HUF's trainings programs also evolved as a result of Covid. They used to be in-person but are now online and recorded, which extends their reach and attendance. Participants prefer the convenience of a Zoom meeting, and the time Ms. Weathington saves on travel can be spent developing deeper content that is timely and intentional. "I strive to breathe life into complex concepts like how to promote positive racial identity in children. My goal is to provide theoretical and concrete examples; to teach and help people take action.  Parents tell me they find this approach meaningful and impactful. It's all about making theoretical concepts real and doable."

Annual Conference with Infant Mental Health 

Healthier Urban Families collaborates with MPSI's Infant Mental Health program plan and host the annual Explorations in Development conference. Previously an in-person event, the conference pivoted to online in October of 2020 and will continue in the virtual format for October of 2023. The conference is two, back-to-back half days featuring nationally recognized speakers who address social and behavioral issues that impact infants, children and families. The 2021 conference, Tough All Day, Frightened All Night: Understanding Attachment as a Fear Regulation System,reached 180 professionals each day a record for the offering. 

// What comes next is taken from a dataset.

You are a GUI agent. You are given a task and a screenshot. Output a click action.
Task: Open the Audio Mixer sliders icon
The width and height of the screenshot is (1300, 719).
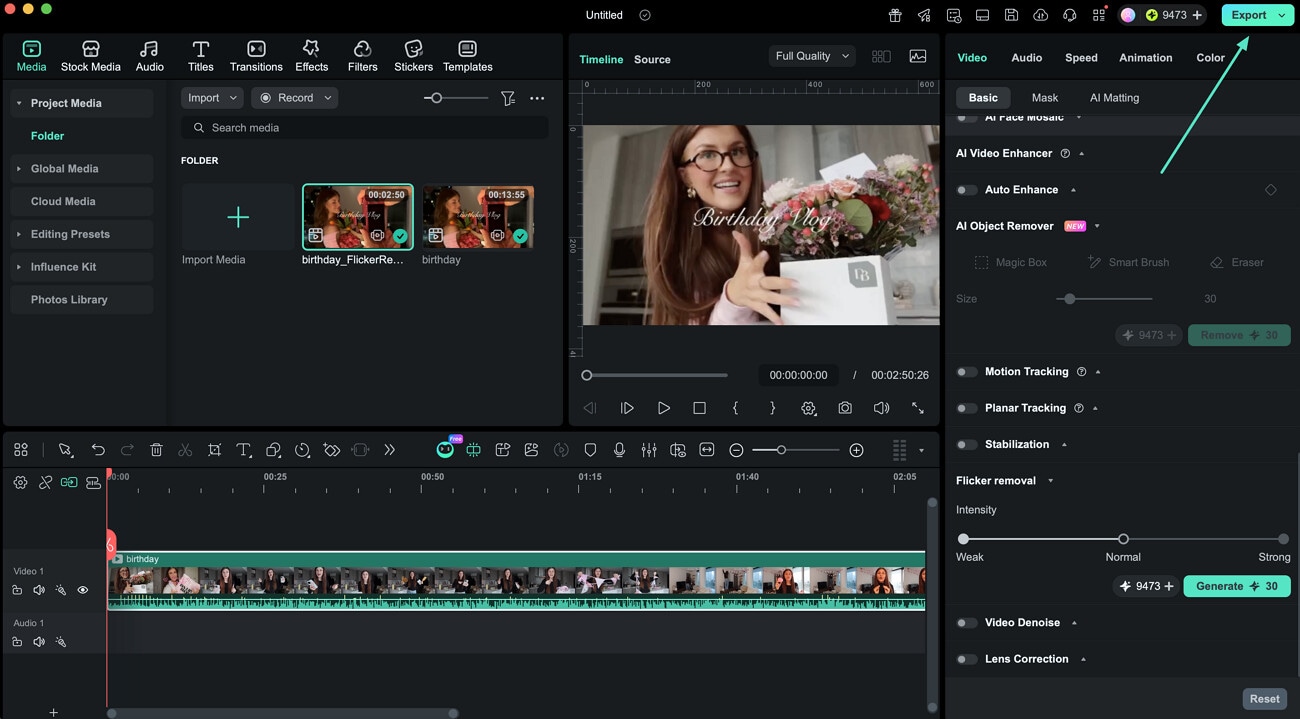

The Giant Step Teen Conference came back live and in-person in October 2022, hosting 160 students from 21 different schools. The conference, now in its 36th year, brings high school students together to get to know and understand each other. During the pandemic, when we couldn't bring the teens together, Giant Step hosted four free professional development seminars online for teachers and counselors. Topics covered burn-out, the Covid toll on learning, and depression and anxiety in both students and teachers. About 70 professionals attended each offering. "I appreciate how Giant Step supports us during the most difficult time of my career," a 10th grade counselor wrote. "We can't get through this without a lot of help."